This is a snapshot of Indico's old Trac site. Any information contained herein is most probably outdated. Access our new GitHub site here.

Rich Abstract Submission

Abstract

The proposal consists on improving Indico abstract editor to be able to accept LaTeX and Markdown/MathJax formulas to generate HTML and PDF compiled outputs. Using PageDown editor to translate the plain text from input to LaTeX documents ("book of abstracts") and HTML while live previewing the edition on a canvas.

Use Cases

Indico abstract editor is a plain text editor for physics to submit their paper abstracts and research documentation. For a better comprehension of how useful my features are, here are some use cases:

• Joe just made an incredible discovery and he wants to submit an article about it. To do this, he's used to write down some topics on a blank sheet and then copy them to Indico abstract editor, where he can easily submit plain text combined with MathJax formulas that will be interpreted by the editor.
• Janet is looking for some research to complement her's, she knows there is a database where she can navigate between submitted abstracts from her fellow co-workers without opening and/or saving PDF documents into her computer. She can explore the abstracts directly from her browser of choice, viewing all the complex formulas that she's used to in LaTeX documents.
• Higgs is a newbie using MathJax formulas, but he needs to submit a quick article to Indico.

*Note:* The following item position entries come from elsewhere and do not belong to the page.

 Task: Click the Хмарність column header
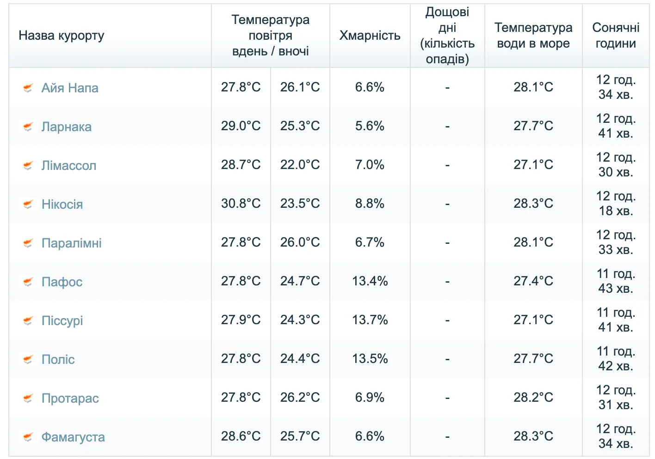[370, 36]
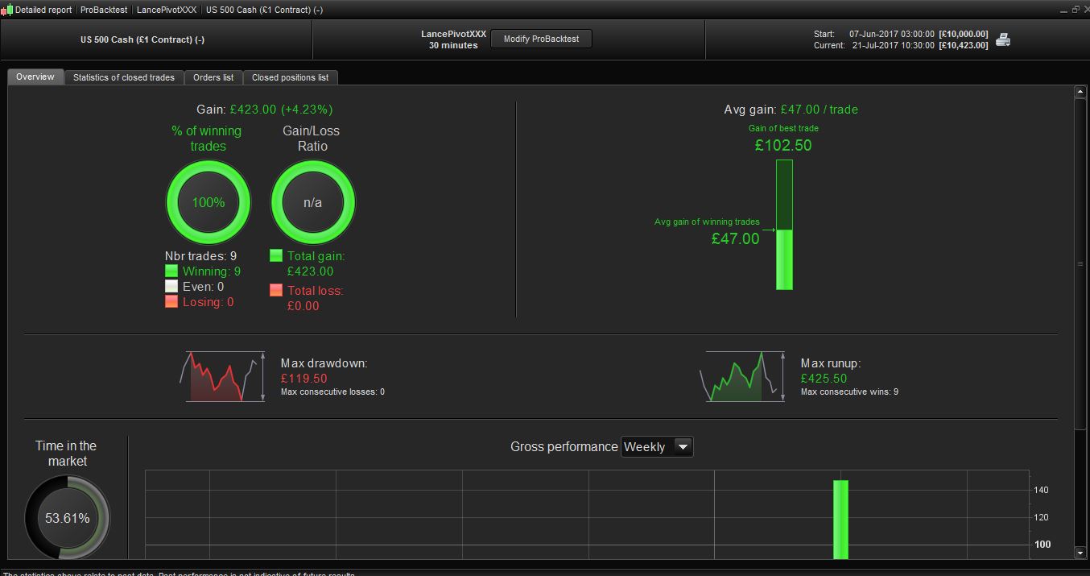Open the Orders list tab
This screenshot has width=1090, height=576.
[x=213, y=77]
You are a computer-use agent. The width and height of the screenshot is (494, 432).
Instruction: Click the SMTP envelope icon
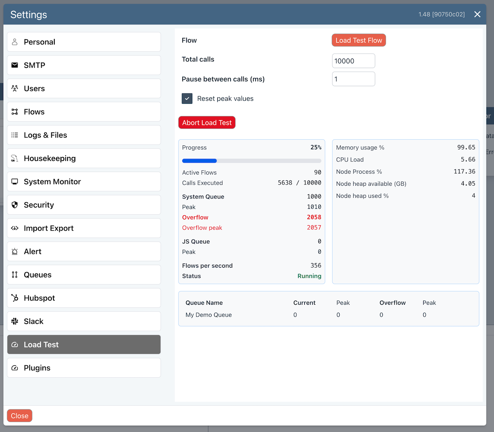pyautogui.click(x=15, y=65)
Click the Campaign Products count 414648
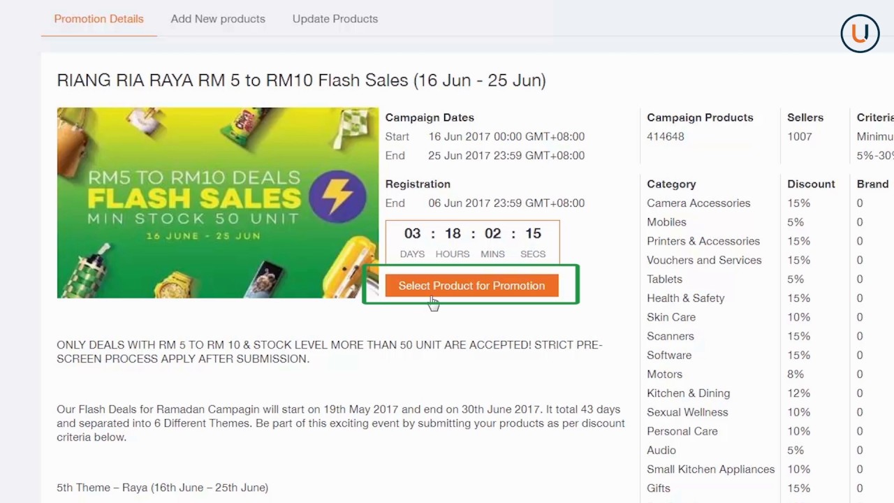Viewport: 894px width, 503px height. (666, 137)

He opens the editor and with the live preview feature he can anticipate the outcome of his paper, along with any syntax errors he may correct in real time as he types.
• Jamie has over 10 papers submitted on Indico in HTML format and he has a presentation in 30 minutes; he needs to print out some copies to offer to his audience, so he logs into Indico, opens the HTML view of the paper and clicks on that blue button on the corner "Generate LaTeX document". In a few seconds he saves the generated document and prints it out; the presentation is a success!

Deliverables

Github branch with Javascript script files to handle the canvas live preview and formula translation to show them on HTML, and Python classes/script files to manage LaTeX-to-PDF compiling and syntax error reporting/correction; also the document and article storing ("book of abstracts"). It will be primarily tested on several browsers on Linux, Mac and Windows to assure compatibility and accessibility.

Timeline

Milestone like schedule with concise objectives for each step. Here the plan:

1. Pre-GSoC:
• analysis to current Indico source, familiarisation with the code and define exactly what needs to be changed and implemented;
• also patch any existing bugs that might affect further development of the project and some general bug fixing so I get acquaintance with the base code.
2. Community Bonding Period:
• read Indico documentation, learn its complexity and main behavior;
• read PageDown (Math StackExchange editor) wiki and documentation, discuss integration issues with project mentors and evaluate the best ways to implement;
3. Week 1:
• class structures, plot diagrams, and a general draw of the final interface workflow.
4. Week 2 to 3:
• make the necessary changes to the Indico user interface;
• design and implement the new interface elements.
5. Week 4 to 6:
• implementation and integration of PageDown Markdown converter into existing Indico editor, testing parser functionalities and evaluate security issues from possible "evil inputs";
• implement live preview on a canvas that shows acyclically the expected result;
• by mid-term I expect to have Indico editor accepting MathJax and LaTeX formulas and parsing them into HTML, also the live preview canvas up and running - it is probable that some bugs still exist, but I'll clean them up in the final weeks.
7. Week 7 to 8:
• study, implementation and testing of the LaTeX documents generation algorithm.
8. Week 9 to 10:
• integration of the LaTeX generator with the user interface.
9. Week 11 to 12:
• Testing, correcting bugs and documentation.

Development

1. Integrating PageDown Editor and MathJax

Abstract and Contribution Data Modification:

Templates changed: AbstractDataModification.tpl, ContributionDataModification.tpl.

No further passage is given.